Thursday 9 April 2015

The Annual Physical Examination

              "I would argue that we should move forward with the elimination of the annual physical," says Dr. Ateev Mehrotra, a primary care physician and a professor of health policy at Harvard Medical School.

                I absolutely disagree with him!   The 'complete history and physical examination' was the foundation of the relationship between patient and physician, when I was a medical student and for hundreds of years before.  One could debate the optimal frequency and whether it needs to be annual and that depends on the patients age and other factors.   The Health Care Industry wants to change all that and is succeeding.   The general objective seems to be to weaken and ultimately undermine the physician patient relationship that results when a patient has built up a lifelong relationship with a doctor.  That relationship plays an important role in the healing process and is unlike any business or industrial relationship.   It is an essential ingredient of medical professionalism.  The last thing the health care administrators want is a relationship between doctors and patients that undermine their ability to engineer the health care system to fit their ideal model.  Bearing in mind that many of these administrators come from a financial background, it is not peculiar that cost is a major preoccupation.  And so  it should be, it is the manner in which they try to manipulate the changes that is destructive.     Ignorant of medicine and anxious to please their political masters, they try to effect savings without costing votes.  That is hard to do unless one can make it appear that a lot of the expenses incurred are wasteful and unnecessary.    They certainly don't want to cut back on any dramatic newsworthy procedures but if they can cut back on demand for perceptually minor, less newsworthy  services perhaps they can eat their cake and have it too.   So, the Choose Wisely Program (and who wouldn't want to choose wisely?) was born.   The doctor and patient would collaborate and decide what tests should be done, by mutual consent and (implicitly) do much less testing.     Nowadays, with universal internet access, patients often come in with reams of printouts that they'd like to discuss.   Doctors, with ten or fifteen minute appointments, struggling to meet the additional time requirements of their relatively recently introduced time consuming electronic medical records, are going to see fewer patients.

### Required actions
A - In one to three sentences, explain why, according to the post on the annual physical, health care administrators try to cut back on demand for minor, less newsworthy services.
B - Please continue the post on the annual physical examination from its last sentence.
The material after this post comes from a separate source.

### Recorded information

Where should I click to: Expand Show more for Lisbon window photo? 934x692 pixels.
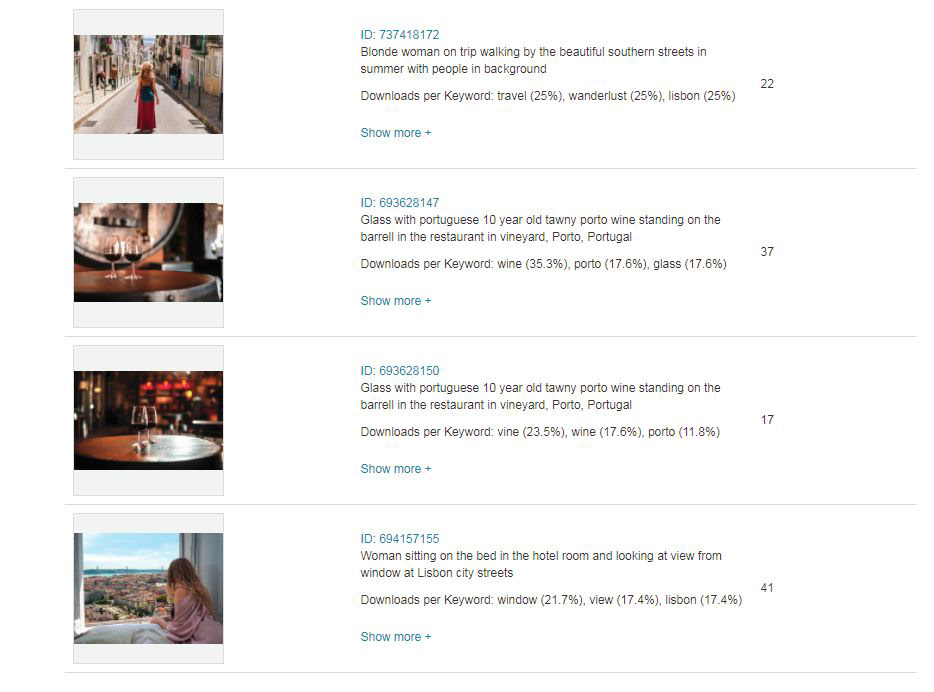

### Answer section
A - Administrators want to achieve savings without costing votes, which is easiest if many expenses can be made to seem wasteful and unnecessary. They don't want to cut dramatic, newsworthy procedures, so reducing demand for services seen as minor lets them save money while avoiding public backlash.

B -
            But let's get back to the annual history and physical examination.   I believe it to be one of the most relevant exchanges in health care, ancient or modern.  The conversation between patient and doctor is the essential exchange that is the initiating point for most medical care.   Conversation, the informal exchange of thoughts and information by spoken words; oral communication between people.   It is at the annual health examination that the doctor and  the patient get to know  each other.  The patient doesn't have to be sick for a valuable and meaningful exchange to take place.   For years we have idealized preventative medicine, the wellness model, total health care etc. etc. and while we sometimes have gone overboard, let's not throw out the baby with the bathwater, largely under the mistaken impression that it will make health care less expensive.   The  history, physical and screening procedures developed over the years have sometimes been excessive, but have played no small part in the improved health status that most Canadians enjoy.  The  educational opportunities that have been a part of that process have paid off big time.  Don't let any administridiot convince you otherwise.   I can assure you they won't be giving up their periodic health assessments.  

              In the course of the annual health examination one comes across a significant number of unsuspected morbidities, physical and psychological, diabetes, cardiac conditions from murmurs to atrial fibrillation, malignant skin lesions, cervical carcinomas. osteoporosis and conditions too numerous to list here.  Mothers ask about their children, middle-agers ask about their parents, and many other issues.  Other important health care topics are often briefly addressed , without any cost to the health care system,  which the administrators cannot even begin to perceive, because it does not fit in to the 'Health Care Industry' model, that they are understand.

               I am  afraid that medicine is going to do as well under the direction of the health care administridiots as finance would do under the direction of physicians!     In any event, let's not eliminate  the foundation block  of communication in  modern medicine, the periodic complete history and physical examination.